Don't be so hung up on clock speeds because they're VERY deceptive. Having a CPU that can clock at 5GHz doesn't mean anything by itself. Hell, the FX-8350 can EASILY clock to 5GHz and beyond but it doesn't mean anything because the IPC is so damn low. Worry about total performance which is clock speed x IPC.
Higher clock speeds are seemingly harder to do with smaller production nodes because the smaller the transistor gates become, the less resistant they are to the thermals caused by higher voltages. This is one of the reasons why it was easier to have higher clock speeds in the past than it seems to be now. When you increase your multiplier, you usually have to also increase your voltage to keep the CPU stable. With production nodes getting so small, the voltages have to be kept down or your fry the CPU.
I'll use the old AMD K6 CPU as an example because it has the core voltage printed on the heat spreader.
The original K6 was manufactured using a 350nm process node. It had a core voltage of 2.9V at 166MHz:
However, once it advanced to 250nm and the clock speed increased by ~30% on average, the core voltage had to be lowered to 2.2V: This means that the first version would probably have been a better overclocker and would be able to reach a higher overclock than the newer one as long as sufficient cooling was given because the transistor gates are just that much larger and sturdier. Unfortunately, overclocking was not a really a thing yet.

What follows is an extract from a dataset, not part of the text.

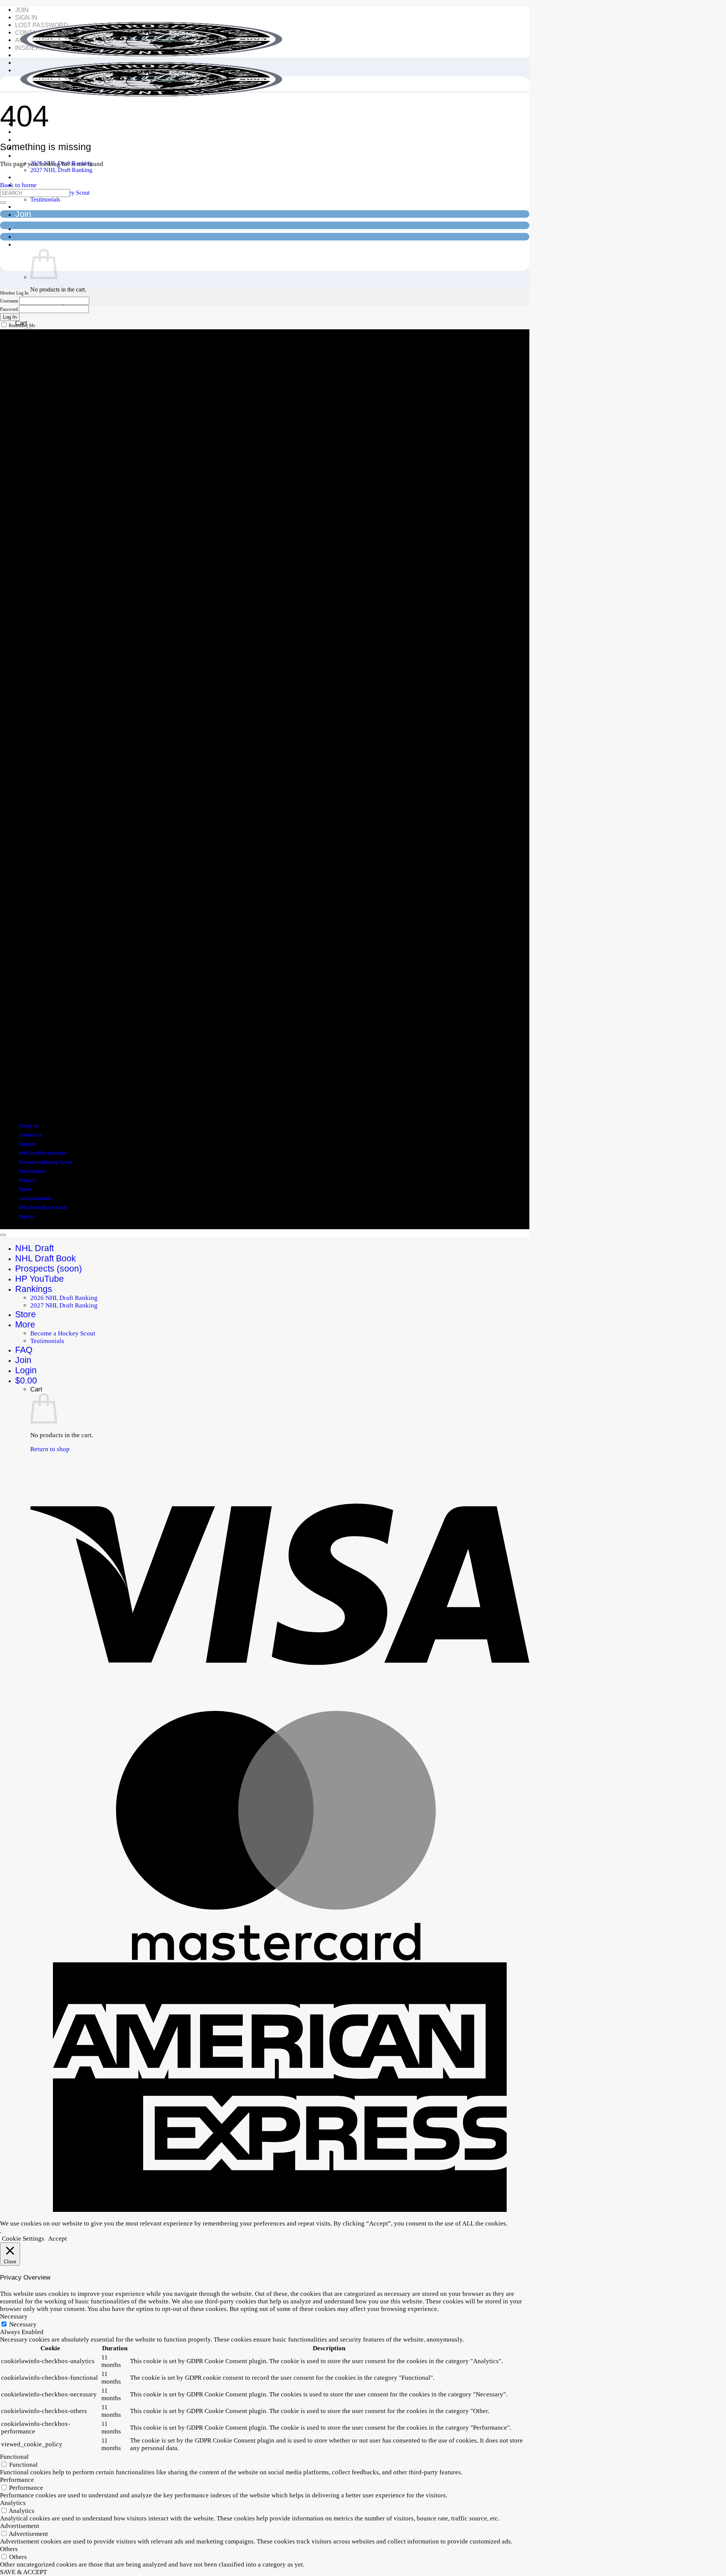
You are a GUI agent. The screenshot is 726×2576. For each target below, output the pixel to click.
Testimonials (45, 199)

Silicon is a semiconductor and therefore has a good amount of resistance to the transmission of electricity. That resistance creates a lot of heat and so the core voltage had to be dropped considerably because the smaller transistor gates were unable to tolerate the thermals generated by resisting 2.9V at 300MHz.
So you see, worrying about some clock speed that is only useful for comparing two CPUs of EXACTLY the same architecture and node is a complete waste of time. The only thing that matters is what the numbers say in Steve's graphs and tables.